You probably know by now that Shigeru Ban has won this year’s Pritzker Prize, but did you know he almost went to university to play rugby? Or that he constructed his home without pulling down a single tree? These and many more fun facts on the 38th Pritzker laureate, after the break.
1. He thinks the most useful product ever invented is the pencil.
2. After he saw photographs of the plastic sheets given to shelter refugees in Rwanda in 1994, he approached the United Nations High Commissioner for Refugees and proposed his idea for low-cost structures made from paper tubes.
3. After winning the career-making competition to design the Pompidou Metz, Ban set up a cabana-sized office — made from paper tubes, naturally — on a balcony on top of the Pompidou in Paris, so he could oversee every detail relating to his design. As he jokes in his Ted Talk: “Free rent for six years!”
4. He worked at Arata Isozaki’s office in Tokyo from 1982 to 1983.
5. His father was a businessman at Toyota; his mother was a haute couture designer.
6. When Ban was a child, he wanted to be a carpenter when he grew up.
7. When Ban studied at Cooper Union from 1980 to 1982, he was in excellent company. His classmates were his current partner in the New York office, Dean Maltz, and other notable architects such as Nanako Umemoto (Reiser + Umemoto) and Laurie Hawkinson (Smith-Miller + Hawkinson Architects). His teachers were Ricardo Scofidio, Tod Williams, Diana Agrest, Bernard Tschumi, Peter Eisenman and John Hejduk, among others.
8. Ban‘s DIYrefugee shelters have proven to be a very popular and effective answer to low-cost disaster relief housing; they have been used in Japan, Turkey, India, China, Haiti, Rwanda and other countries around the world.
9. In 2007 Ban completed his current home, situated in Tokyo‘s Hangei Forest district, without pulling down a single tree.

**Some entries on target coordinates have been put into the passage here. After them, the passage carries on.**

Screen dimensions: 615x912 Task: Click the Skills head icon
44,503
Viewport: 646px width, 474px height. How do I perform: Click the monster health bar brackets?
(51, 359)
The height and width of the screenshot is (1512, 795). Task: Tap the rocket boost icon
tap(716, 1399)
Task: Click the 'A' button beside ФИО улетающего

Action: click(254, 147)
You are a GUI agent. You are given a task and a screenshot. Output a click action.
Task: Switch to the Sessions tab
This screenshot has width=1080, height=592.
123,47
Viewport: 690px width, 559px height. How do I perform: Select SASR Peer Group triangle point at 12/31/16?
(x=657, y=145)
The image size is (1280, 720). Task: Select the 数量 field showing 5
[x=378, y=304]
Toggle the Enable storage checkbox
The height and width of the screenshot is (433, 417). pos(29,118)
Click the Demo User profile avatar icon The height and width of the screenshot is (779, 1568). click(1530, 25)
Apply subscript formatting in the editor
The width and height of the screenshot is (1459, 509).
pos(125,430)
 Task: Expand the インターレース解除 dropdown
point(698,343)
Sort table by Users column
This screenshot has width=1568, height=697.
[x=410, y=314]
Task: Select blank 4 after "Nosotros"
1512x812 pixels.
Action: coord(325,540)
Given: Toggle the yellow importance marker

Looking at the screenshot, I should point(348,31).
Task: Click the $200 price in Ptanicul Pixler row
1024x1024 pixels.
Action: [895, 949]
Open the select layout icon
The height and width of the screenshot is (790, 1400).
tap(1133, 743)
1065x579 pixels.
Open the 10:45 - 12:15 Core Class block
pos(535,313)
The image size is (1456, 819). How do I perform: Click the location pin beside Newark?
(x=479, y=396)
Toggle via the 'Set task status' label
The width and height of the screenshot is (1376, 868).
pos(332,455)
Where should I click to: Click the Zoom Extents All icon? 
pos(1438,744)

10. Ban, an avid rugby player in his youth, initially planned to attend Waseda University in order to pursue both rugby and architecture; however, he eventually chose to focus on architecture and attend Tokyo University of the Arts.
11. Ban was inspired to attend Cooper Union while at University in Tokyo, when he came across an article on John Hejduk, the “paper architect” and then-dean of Cooper Union’s School of Architecture in New York.
12. To build the Japanese pavilion building at Expo 2000 out of entirely recyclable materials, Ban replaced mechanical joinery with fabric tape (which also allowed for manual construction and dismantlement). After the Expo, the structure was recycled and returned to paper pulp.
13. Ban has used all of the following materials to construct his designs: cardboard tubes, paper, shipping containers, packing materials, metal screens, fabric, plastic, acrylic, laminated bamboo, wood (without metal connectors), carbon fiber, curtains, and composites of recycled paper fiber and plastics.
14. Since designing the Centre Pompidou-Metz and establishing a private practice in Paris with his partner Jean de Gastines, Ban has spent every other week in Tokyo or Paris.
15. Ban has collaborated with Kenya Hara, art director of Japanese retail company Muji, not once, but twice. First in 2012, when Ban took part in Architecture for Dogs by designing a cardboard-tube structure for Papillons, and then again in 2013, when Ban designed a new Furniture House for House Vision, a three week-long exhibition in Tokyo focusing on the future of the Japanese house.